TASK DESCRIPTION.
Print each record that follows exactly, leaving the pictures behind.

[Stored entries]
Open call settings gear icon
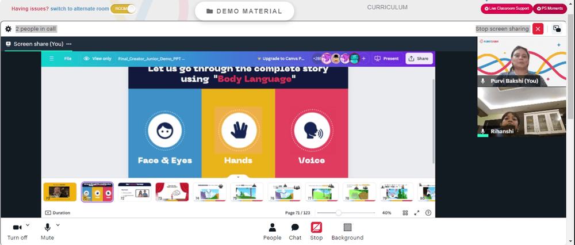[9, 29]
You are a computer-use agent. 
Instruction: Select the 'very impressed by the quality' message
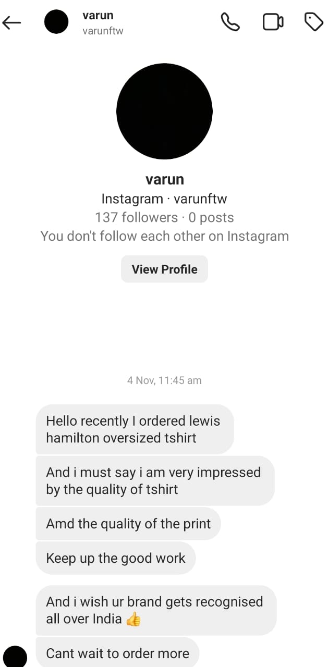(x=154, y=480)
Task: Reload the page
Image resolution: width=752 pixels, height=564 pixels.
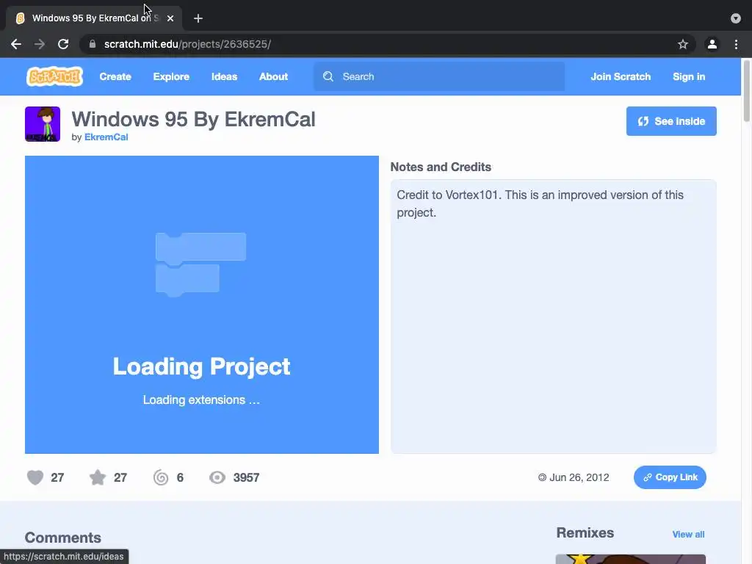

TASK OUTPUT.
Open call settings gear icon
[9, 29]
You are a computer-use agent. 
Instruction: Select the 'very impressed by the quality' message
(x=154, y=480)
Task: Reload the page
Image resolution: width=752 pixels, height=564 pixels.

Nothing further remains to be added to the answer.